> **What the task requires**
Quote the passage below about a partner's attention word for word, starting with "He would ask questions so that he understood, support" and going on through "under the sun.".

> **Given text**
►
He would smile and be light hearted but sincere. Gentle in his approach and say things that are warm and caring. His tone of voice would tell me that he is more interested in me than what he has been doing all day.

He would say things that he knows are in my mind, or in his mind and want to talk about them because his "job" has finished for the day. Things like what we are going to plan for that evening, or do around the house, or go out, where and when. I have never expected him to NOT talk about his work and his day, I am interested in that too, but it has always taken first place. I used to say to him that he had a full half hour when he came in that I would listen to what had happened in his day and then the rest of the time was our time for other things. He didn't like that, he felt it was controlling and that I wasn't interested. I always feel that I am in competition with his job for his attention and efforts and I always lose out. His work and what he's done take priority over everything. I look for balance. I'm happy that he enjoys his job but there must be a balance between living to work and working to live.

"I would like him to be interested in me, who I am and how I feel about everything and anything."

He would be commenting on how I feel, how I look, and what I'm doing, showing interest verbally in my ideas and asking questions about why, when, where, who and what. Usually it ends up in an argument because he feels the need to play devil's advocate on how I feel, how I look, what I'm doing, my ideas, my wants and needs.
He would ask questions so that he understood, support me verbally with his understanding and ask me how he could help me achieve what I want and need in my life. He would tell me that my wants and needs are important to him too. Everything and anything are a bit of an overstatement, but I mean it in general terms, not every little bitty detail about everything under the sun.

"I need him to initiate talking that isn't about him or his job or other people, but is about me, him and us."

He would voluntarily make deliberate moves to be alone somewhere quiet so that we could talk even if I have to start the talking. He would tell me what is going on in his head about our relationship. He would discuss where he is right now, where he wants to go and how we should work at getting there. He would tell me ideas that he may have and verbalise what he wants and needs from me as well as listening to the same from me. Maybe the subject would be hopes and dreams, maybe families and what is going on with them, maybe politics or future plans.

"And I need him to listen and really absorb what I say about my feelings."

He would look at me, listen without interrupting and tell me his perception of what I am saying. He would ask questions so that he reached a full understanding of what I am saying. He would switch off everything in his head apart from the words I am saying to him. He would feel comfortable telling me that he couldn't listen to me right now because a) he's too bothered about other things b) his need to be listened to is greater than mine c) he's annoyed with me about something d) any other reason….. but agree to make time in the very near future to hear what I have to say. He could tell me if what I want to talk about isn't of any interest to him and why. In general terms, I can accept that but not if it has anything to do with our relationship. Perhaps we should schedule time for OR talk to be separate from other talking but I'm not particularly comfortable formalising it like that, it makes me feel like we are sticking OR in a box until 8pm on a Tuesday and the rest of our life is somehow separate and different.
◄
> **Source data**
►
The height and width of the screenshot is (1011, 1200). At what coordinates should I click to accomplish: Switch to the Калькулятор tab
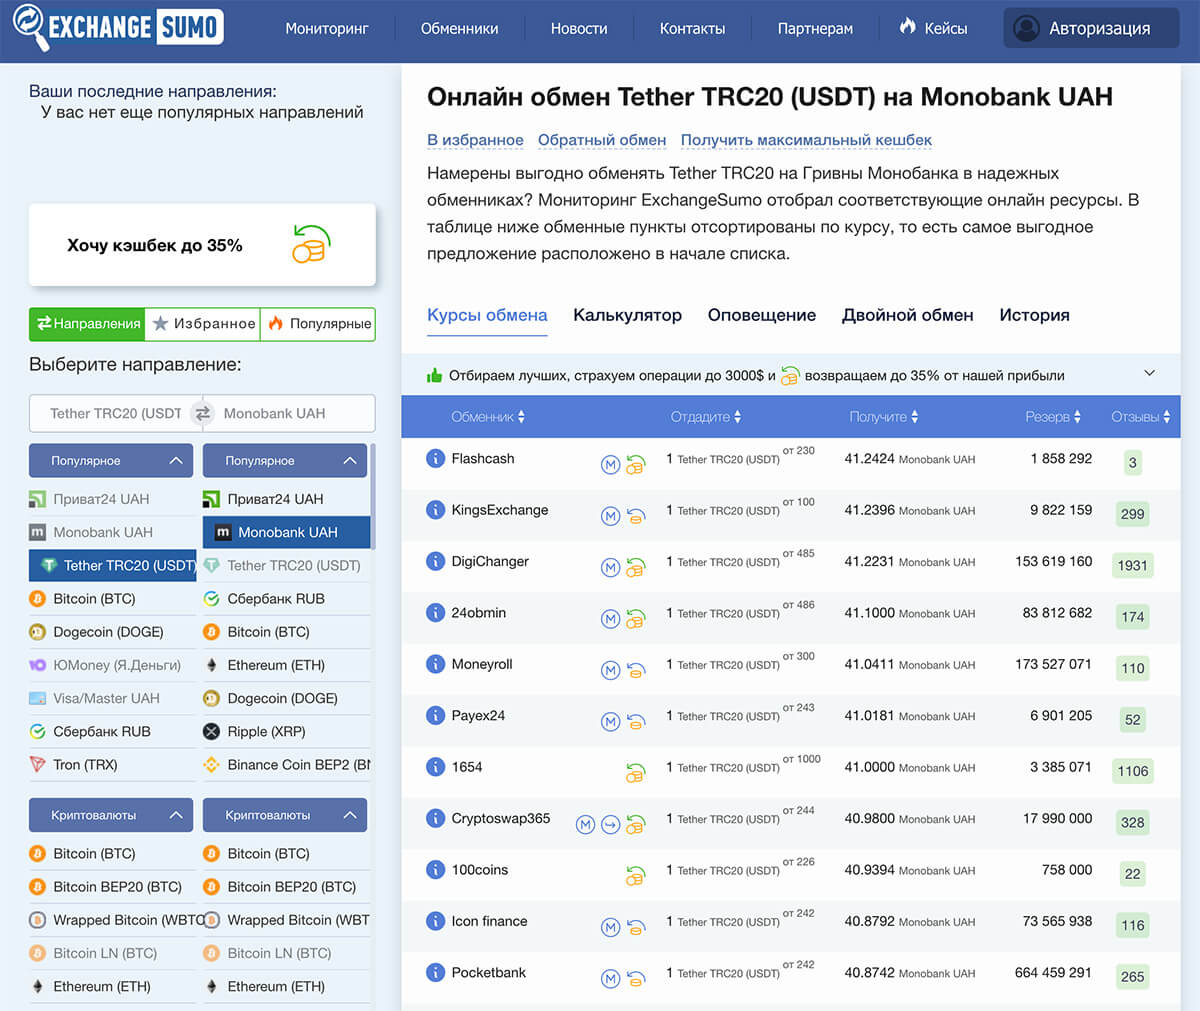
◄
> **Response**
He would ask questions so that he understood, support me verbally with his understanding and ask me how he could help me achieve what I want and need in my life. He would tell me that my wants and needs are important to him too. Everything and anything are a bit of an overstatement, but I mean it in general terms, not every little bitty detail about everything under the sun.